PySpark ETL Logic [Working Solution]
Photo by Ylanite Koppens on Pexels.com

ETL logic, in any database, you can implement. It is also known as SCD Type 2. The ETL flag will be “I” when adding a new and “U” when modifying a record. And when deleted, it will be “D”.

This solution I have tested, and it is working. The solution is in 4 simple steps.

Steps to write PySpark ETL logic

  1. Steps to write PySpark ETL logic
  2. Read the data from the source and target into the dataframe
  3. Using joins for insert and updated left-outer join would be good.
  4. In the case of deletion, using full outer join would be good.
  5. Get the list of columns to compare and the primary key(it can be a single key or composite key. I mean, multiple columns are involved)
  6. Based on these conditions, decide on the ETL flag – I/U/D

Read the data from the source and target into the dataframe

df_source = spark.read.csv(s3 path) # give your s3 path
df_target = spark.read.csv(s3 path) # give your s3 path

Using joins for insert and updated left-outer join would be good.

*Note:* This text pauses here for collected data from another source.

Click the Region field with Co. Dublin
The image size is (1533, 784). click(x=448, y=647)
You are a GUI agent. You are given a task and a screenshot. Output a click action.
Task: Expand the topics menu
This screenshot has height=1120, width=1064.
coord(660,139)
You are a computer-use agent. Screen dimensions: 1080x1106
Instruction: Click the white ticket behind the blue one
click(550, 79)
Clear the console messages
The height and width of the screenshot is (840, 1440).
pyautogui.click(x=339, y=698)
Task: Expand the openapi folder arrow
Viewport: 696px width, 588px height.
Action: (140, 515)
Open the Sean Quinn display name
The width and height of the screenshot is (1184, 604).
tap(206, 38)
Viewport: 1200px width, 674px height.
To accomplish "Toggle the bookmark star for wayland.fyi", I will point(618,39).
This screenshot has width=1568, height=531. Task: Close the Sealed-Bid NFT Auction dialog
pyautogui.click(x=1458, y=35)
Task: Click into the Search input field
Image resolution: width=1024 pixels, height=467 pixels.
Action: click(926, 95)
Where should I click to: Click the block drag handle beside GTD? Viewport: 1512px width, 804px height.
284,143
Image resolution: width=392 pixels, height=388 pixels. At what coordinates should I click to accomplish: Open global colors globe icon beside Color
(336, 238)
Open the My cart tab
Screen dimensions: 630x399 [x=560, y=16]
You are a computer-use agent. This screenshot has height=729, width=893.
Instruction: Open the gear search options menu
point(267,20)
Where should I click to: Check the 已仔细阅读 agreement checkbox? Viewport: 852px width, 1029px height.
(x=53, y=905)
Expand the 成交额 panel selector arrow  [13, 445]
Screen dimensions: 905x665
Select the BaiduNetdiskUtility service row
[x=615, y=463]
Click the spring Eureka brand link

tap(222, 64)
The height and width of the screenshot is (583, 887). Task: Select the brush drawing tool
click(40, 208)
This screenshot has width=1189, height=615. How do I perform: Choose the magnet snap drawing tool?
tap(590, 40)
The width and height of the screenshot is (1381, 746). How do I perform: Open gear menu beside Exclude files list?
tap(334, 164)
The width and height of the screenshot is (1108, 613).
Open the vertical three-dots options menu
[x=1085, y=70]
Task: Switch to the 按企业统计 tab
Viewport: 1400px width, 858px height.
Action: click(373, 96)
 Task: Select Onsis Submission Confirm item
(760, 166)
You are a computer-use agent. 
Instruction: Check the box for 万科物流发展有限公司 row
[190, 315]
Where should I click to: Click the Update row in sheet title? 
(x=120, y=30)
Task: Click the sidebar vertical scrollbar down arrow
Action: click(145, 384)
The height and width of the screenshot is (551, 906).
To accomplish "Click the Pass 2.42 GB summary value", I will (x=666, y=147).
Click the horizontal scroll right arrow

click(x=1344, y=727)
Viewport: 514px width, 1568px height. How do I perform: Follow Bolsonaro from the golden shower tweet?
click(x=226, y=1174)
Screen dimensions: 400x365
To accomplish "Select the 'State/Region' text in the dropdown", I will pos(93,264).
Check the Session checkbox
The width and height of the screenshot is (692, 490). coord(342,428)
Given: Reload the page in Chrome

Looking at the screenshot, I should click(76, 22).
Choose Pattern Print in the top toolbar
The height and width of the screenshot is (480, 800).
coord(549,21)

joined_df = df_source.alias("df_source").join(df_target.alias("df_target"), primary_key_columns, "left_outer")

In the case of deletion, using full outer join would be good.

joined_df_del = df_source.alias("df_source_del").join(df_target.alias("df_target_del"), primary_key_columns, "fullouter")

Get the list of columns to compare and the primary key(it can be a single key or composite key. I mean, multiple columns are involved)

sum_expr_cols=[when(col(f"df_source.{column}") != col(f"df_target.{column}",1).otherwise(0) for column in columns_to_compare]# create a list for columns to compare
sum_exp = reduce(lambda a, b, a+b, sum_expr_cols)
pk_check = reduce(lambda a, b: a & b, [col(f"df_target.{pk}").isNull() for pk in primary_key_columns]) # create a list for primary key columns
etl_flg_decesion = (when(pk_check, lit("I"))
  .when(sum_exp > 0, lit("U"))
   .otherwise(lit(None)))

Based on these conditions, decide on the ETL flag – I/U/D

del_expr = (when col("df_target_del.keycol1".isNotNull & col("df_source_del.keycol1).isNull(), lit("D"))

I believe that by using these steps, you can implement ETL logic quickly. Welcome any questions and solutions.